Our interventions funded by UNDP’s Global Environmental Fund (GEF) and the Swedish Development Agency (SIDA) will be implemented in the middle and lower Zambezi Valley as part of a multisectoral programme benefitting local smallholder farmers and communities.
This pioneer climate response initiative was launched at the climate summit COP27, in Egypt, last week. The global arm of the organization announced that DanChurchAid has calculated its carbon footprint for the last 100 years and is taking responsibility for historical and future emissions. Given resistance from countries with the highest carbon emissions, this announcement was lauded as a progressive move.
“We are not only facing a climate crisis, but we are also facing an unfair crisis. Those with historic responsibility for global warming, should turn their past into action,” said General Secretary, Birgitte Qvist-Sørensen.
“In DanChurchAid we are firsthand witnesses to how climate change displaces communities and causes food insecurity for millions of people worldwide. For us, the obvious thing is to set an example and to pioneer new standards of climate responsibility. It benefits people who are already facing severe droughts, floods, and extreme weather due to climate change,” continued Qvist-Sørensen.
Since 2020, DanChurchAid in partnership with the Government of Zimbabwe and other actors, have provided 6,584 individuals with climate change related disaster relief in response to these shocks, provided food security for over 18,000 people, mainly women and children, and accrued food security to 115,000 urban poor in Harare and Bulawayo.
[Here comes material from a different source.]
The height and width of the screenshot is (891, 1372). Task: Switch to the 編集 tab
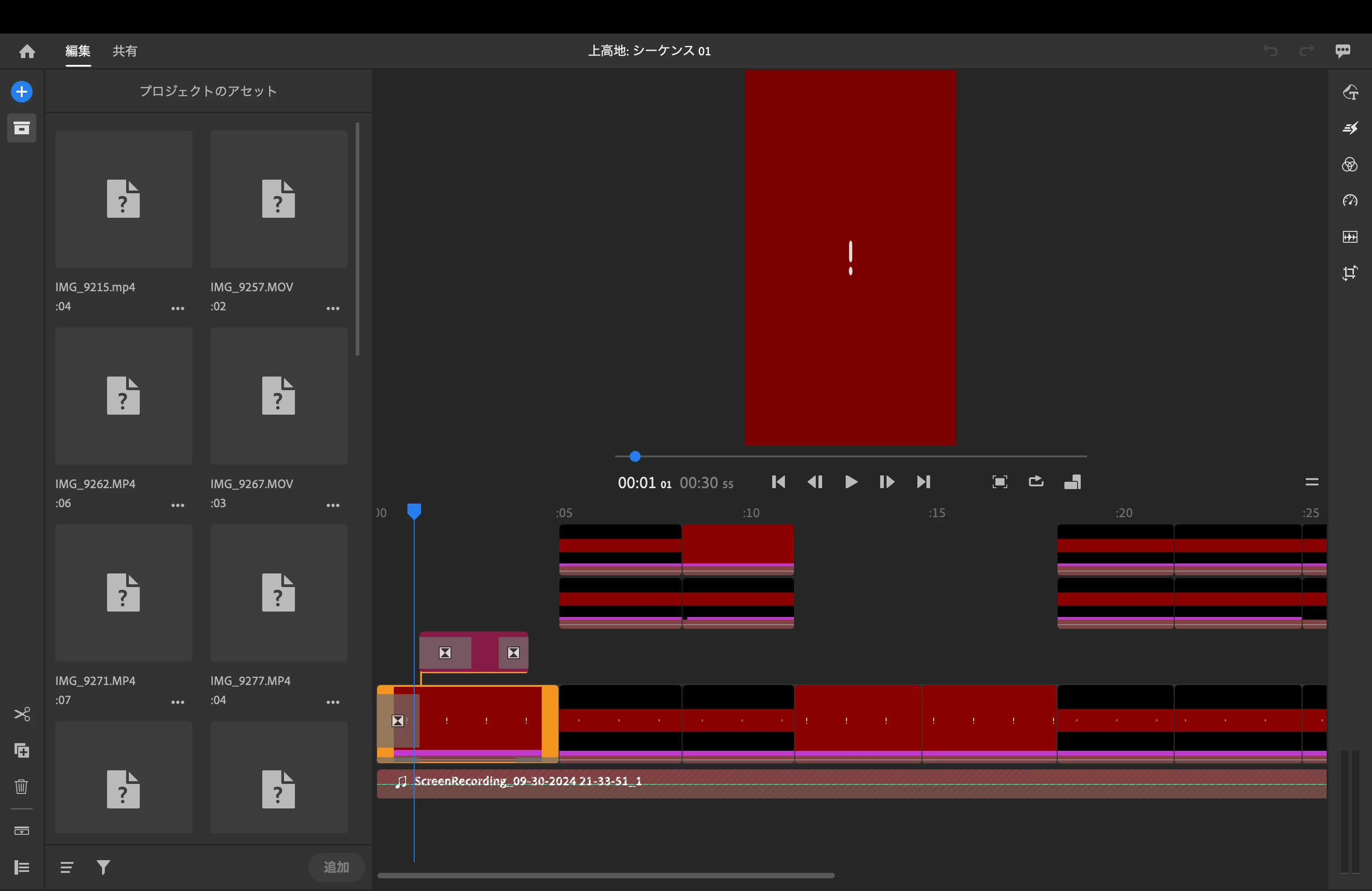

“Our premise is that an effective response is one where affected communities participate fully in the process and are empowered through capacity strengthening, skills and knowledge transfer to engage with the wider social, economic and political cluster on climate mitigation, adaption and biodiversity initiatives,” said General Secretary, Birgitte Qvist-Sørensen.
Such engagement will reduce biodiversity losses, human wildlife conflict and ensure that communities have a seat at the table, and part of agreements in tourism and other sectors where they are entitled to an economic dividend.
The programme will also result in truly sustainable food systems that serve multiple purposes such as nutrition, livelihoods, and environmental protection. This requires a holistic, inclusive, and integrated approach incorporating all key players in the landscape.
To promote this, DCA incorporates indigenous knowledge systems as a key source of wisdom for back-stopping climate change and the related shocks, enhancing people’s knowledge beyond conventional science. The hybrid of indigenous and modern knowledge is expected to benefit farmers through agroecology and other transformative capacities such as climate adaptive agriculture. This hybrid knowledge will promote effective landscape and biodiversity management which have always been at the core of indigenous system.
Climate adaptive agriculture at its simplest seeks to manage landscapes- cropland, livestock, forests, and fisheries- in an integrated approach to address the interlinked challenges of food security and climate change.
In the past five years DanChurchAid has increased its global agroecology portfolio from 28% in 2019 to 67% in 2021. Zimbabwe is among the countries that have benefited from this dedicated agroecological programming work with projects in Matabeleland North, and South reaping most of the benefits.
Going forward, DCA will focus on the lower and middle Zambezi Valley and continue to build on its 100year history of promoting livelihoods and ensuring dignity for the most marginalised people. Sustainable and responsible biodiversity management will be key to supporting national efforts across Zimbabwe’s five distinct ecological regions, to ensure that the country continues to provide habitats for an abundant and diverse flora and fauna.